Full diplomatic immunity is enjoyed only by “diplomatic agents”. Those are defined at article 1 (e) of the Vienna convention as “the head of the mission or a member of the diplomatic staff of the mission”. Helpfully the diplomatic staff are further defined in the preceding article as “having diplomatic rank”. Those ranks are an ascending series of concrete titles from third secretary through to ambassador or high commissioner. Davis did not have a diplomatic rank.
But there is a second category of “administrative and technical staff” of a mission. They enjoy a limited diplomatic immunity which, however, specifically excludes “acts performed outside the course of their duties”. (Vienna convention article 37/2.) Frantic off-the-record briefing by the state department reflected widely in the media indicates that the US case is that Davis was a member of technical staff covered by this provision.

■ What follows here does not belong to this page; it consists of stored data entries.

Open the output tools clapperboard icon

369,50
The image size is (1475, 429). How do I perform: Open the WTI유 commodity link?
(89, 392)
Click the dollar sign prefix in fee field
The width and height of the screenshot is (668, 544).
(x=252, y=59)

But in that case the US has to explain in the course of precisely which diplomatic duties Davis needed to carry a Glock handgun, a headband-mounted flashlight and a pocket telescope. The Vienna convention lists the legitimate duties of an embassy, and none of them need that kind of equipment.
It appears in any event unlikely that Davis ever was a member of the technical staff of the embassy or consulate. Under article 10 of the Vienna convention the host authorities must be formally informed – by diplomatic note – of the arrival and departures of such staff, and as embassies under article 11 are subject to agreed numerical limits, that in practice occurs when another member of staff is leaving. If this was not done Davis was not covered even in the course of his duties.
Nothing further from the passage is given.